The 162,000-square-foot Innovation, Science, and Technology (IST) Building is the university's main facility. It houses 26 classrooms, faculty and administrative offices, 11,000-square-foot Saddle Creek Logistics Commons, seven labs–including a 3D printing lab, cybersecurity lab, and health informatics lab. The building is also home to the school's digital library. Designed by Spanish architect Santiago Calatrava, the building includes 94 robotic louvers on the roof that move to accommodate changing sunlight patterns.

====Digital library====
Florida Poly's IST Building includes a bookless library where students can access more than 135,000 digital titles on their choice of reader, tablet or laptop. Students still have access to librarians and a reference desk to receive tutoring, resources and training to manage digital materials. Hard copy books can be requested on loan from libraries at Florida's 11 other public universities.

===Barnett Applied Research Center (formerly the Applied Research Center)===
The Barnett Applied Research Center (BARC) opened in spring 2022. The new 85,000 square foot Barnett Applied Research Center (BARC) houses research and teaching laboratories, student design spaces, conference rooms, and faculty offices. The building also provides study areas for graduate students and a small amount of administrative space. A dedicated section of the center assists with commercialization of innovation and applied research and send new inventions into the marketplace. During the Fall 2023 semester, the name was changed from the "Applied Research Center" (ARC) to the "Barnett Applied Research Center" (BARC) after the Barnett Family, which has donated over $10 million to the university.

=== Residence halls ===
Florida Polytechnic University has three residence halls, starting with Residence Hall I, with Residence Hall II being built in 2015. Residence Hall I consists of three- and four-bedroom suites, while Residence Hall II is mostly two-bedroom "semi-suites". The buildings themselves were originally owned by an outside company, but as of November 2022 the school now owns both buildings.
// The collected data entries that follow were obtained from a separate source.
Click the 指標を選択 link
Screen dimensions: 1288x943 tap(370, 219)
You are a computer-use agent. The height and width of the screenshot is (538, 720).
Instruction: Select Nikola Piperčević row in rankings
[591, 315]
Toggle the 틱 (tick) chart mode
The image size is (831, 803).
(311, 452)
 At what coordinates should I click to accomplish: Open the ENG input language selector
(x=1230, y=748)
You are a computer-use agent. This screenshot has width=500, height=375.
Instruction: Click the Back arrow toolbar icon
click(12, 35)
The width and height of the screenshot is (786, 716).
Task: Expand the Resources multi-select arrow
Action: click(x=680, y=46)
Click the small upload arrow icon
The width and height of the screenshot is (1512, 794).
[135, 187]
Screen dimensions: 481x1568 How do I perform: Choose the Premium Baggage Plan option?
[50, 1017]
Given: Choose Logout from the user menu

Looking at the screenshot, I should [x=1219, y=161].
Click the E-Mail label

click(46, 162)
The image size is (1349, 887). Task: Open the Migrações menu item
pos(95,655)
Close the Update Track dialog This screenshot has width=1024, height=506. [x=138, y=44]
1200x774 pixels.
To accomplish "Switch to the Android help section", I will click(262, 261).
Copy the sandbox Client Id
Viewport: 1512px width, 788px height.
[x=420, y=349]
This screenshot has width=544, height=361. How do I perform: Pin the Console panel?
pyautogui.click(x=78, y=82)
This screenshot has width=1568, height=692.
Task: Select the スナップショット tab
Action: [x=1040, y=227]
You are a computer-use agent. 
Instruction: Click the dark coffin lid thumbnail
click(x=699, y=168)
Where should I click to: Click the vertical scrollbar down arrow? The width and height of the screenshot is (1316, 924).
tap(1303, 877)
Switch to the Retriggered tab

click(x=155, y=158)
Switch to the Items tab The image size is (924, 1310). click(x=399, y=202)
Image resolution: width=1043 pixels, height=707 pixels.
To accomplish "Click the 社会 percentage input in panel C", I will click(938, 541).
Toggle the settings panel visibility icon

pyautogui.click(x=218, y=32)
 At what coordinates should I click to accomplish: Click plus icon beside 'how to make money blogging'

On March 29, 2023, Florida Polytechnic University announced the broken ground on Residence Hall III, a five story, 137,000 square foot facility with 430 beds in one, two and four bedroom suites, which was completed on September 10, 2024.

==Florida PolyCon==
Since April 2015, Florida Polytechnic University has hosted an annual convention called FLPolyCon, which in 2021 rebranded to Florida PolyCon. According to the website for the 2018 FLPolyCon, "FLPolyCon is a diverse, all-inclusive geek culture celebration hosted by the students at Florida Polytechnic University." Historically, the convention has catered to the self-professed "geek" culture by including aspects of video games and comics, often of the science fiction genre. More recently, Florida PolyCon has been adding elements of anime and cosplay.